▶ _PASSAGE_
The industry also is a significant global marketplace. The Broward County Foreign Trade Zone Board and Fort Lauderdale’s FTZ No. 241 in 2016 collaborated to create a 13-site foreign trade subzone in Fort Lauderdale dedicated to the recreational boating industry. This designation allows marinas, marine supply stores and boatyards to defer, reduce or eliminate duties on foreign products and shields them from duties by U.S. Customs and Border Protection.

“We’re the pier of North America, connecting our marine industry to the Bahamas, Latin America and Europe,” says Philip Purcell, CEO of the Marine Industries Association of South Florida. “The boating industry is the subconscious backdrop to people who say, ‘I want to live here.’”

“Salty Jobs” Spotlights Marine Careers
As the director of development for the Marine Industries Association of South Florida, Sean Smith would visit area high schools and ask students what they knew about jobs in the marine industry. He mostly got blank stares. Surprised, Smith, 30, set about changing that reaction.

After all, starting salaries of welders, diesel mechanics, painters, electricians and other marine tradesmen outpace those of many graduates from four-year schools, and wages are about 28% higher than the state average.

Realizing that millennials like him were drawn to video, Smith decided to try to capture their attention and imaginations. And “Salty Jobs” was born. It’s similar to “Dirty Jobs," Mike Rowe’s show that explores jobs few know about outside the respective industries.

Today, Smith and his team produce short videos profiling careers and daily lives of marine industry tradesmen. What once were blank stares from kids who stigmatized the marine trades now are eyes open to possibilities. “Suddenly you start to paint a career path they can visualize.”

▶ _REQUIRED ACTION_
List every marine trade that the passage on South Florida's marine industry names when it compares starting salaries with those of four-year graduates.

▶ _DATA BELOW_
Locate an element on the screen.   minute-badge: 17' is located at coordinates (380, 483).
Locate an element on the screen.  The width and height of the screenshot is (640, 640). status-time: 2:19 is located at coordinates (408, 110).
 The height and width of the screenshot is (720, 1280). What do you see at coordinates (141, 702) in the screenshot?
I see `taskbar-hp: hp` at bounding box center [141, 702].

▶ _RESPONSE TO THIS EXERCISE_
Welders, diesel mechanics, painters, and electricians.